I have another question though, I don't understand why it costs so much to make a game. I've been trying to do research to find out everything, since i am just a beginner. But apparently I can't find out why it costs so much to develop a game, (maybe there is some sort of logical answer that I don't see) but where does the money usually go to for the game development part? (sorry for asking such amateur questions)


Lets put it this way... lets say you were making a AAA game.

Average employee count is probrably around 40 people. Lets use ballpark (lowball numbers )

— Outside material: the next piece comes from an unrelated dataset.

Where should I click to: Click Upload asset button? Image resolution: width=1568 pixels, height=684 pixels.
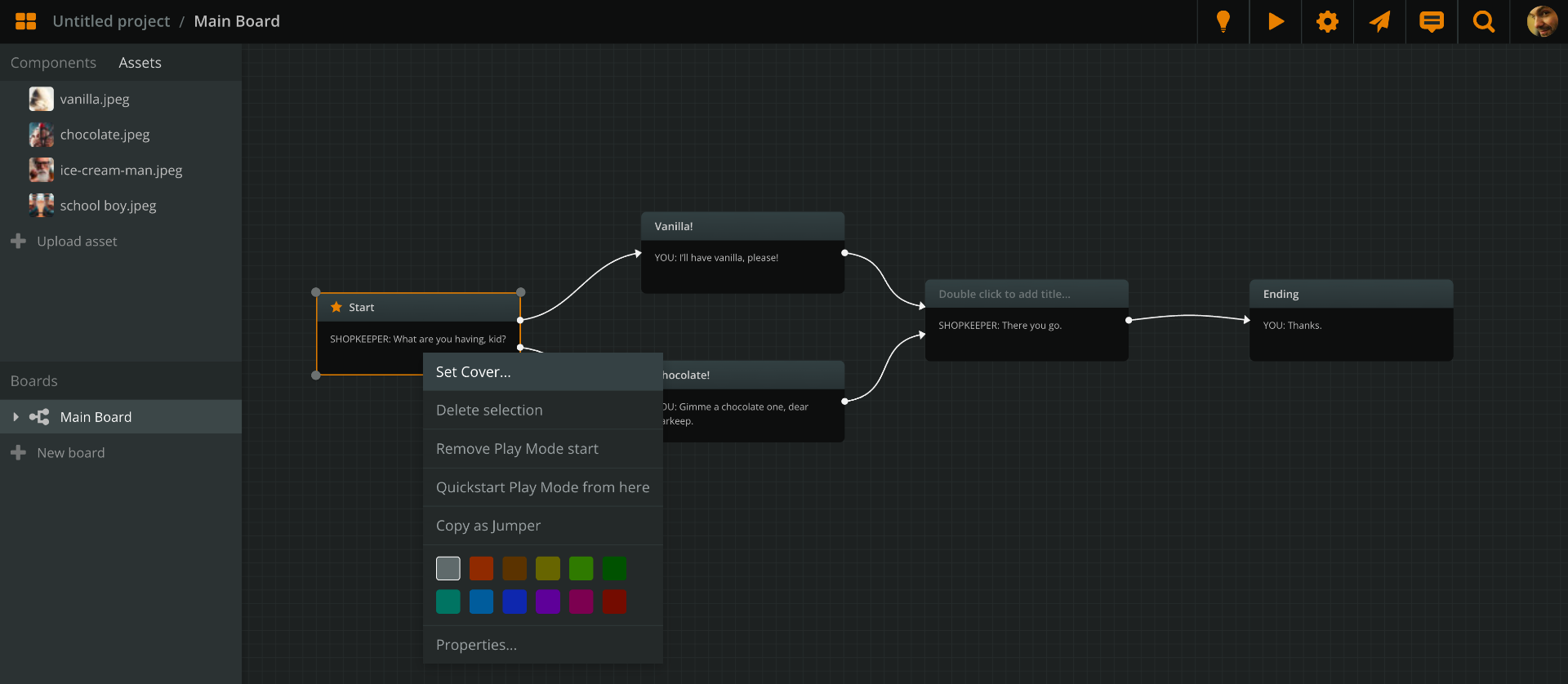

15 Programmers at @50,000$ = 750,000 / year
10 3D Artists @ 50,000$ = 500,000 / year
10 QA/Level Designs @ 40,000$ = 400,000
3 Leads/Managers @ 100,000$ = 300,000
2 Misc @ 30,000$ = 60,000

== 1.8 million per year
+ 40% premium ( benefits, employer taxes, etc... )
== 2.52 million per year


Rent, hydro, etc... for a building big enough ... say 30K per month
== 360K / year

Software With licensing, etc... + servers, etc...
Meh... lets say 200K one time fee, which is probrably going way lowball

Engine License ( Say Unreal 3 )
1mil +

So lets figure the game takes 24 months to develop ( which is quick ), we have:
5mil in HR expenses
720K in rent, etc...
200K for software
Plus 1 mil for the engine

====
@ 7 million dollars.


And trust me, im leaving out a million small things you wouldnt even imagine.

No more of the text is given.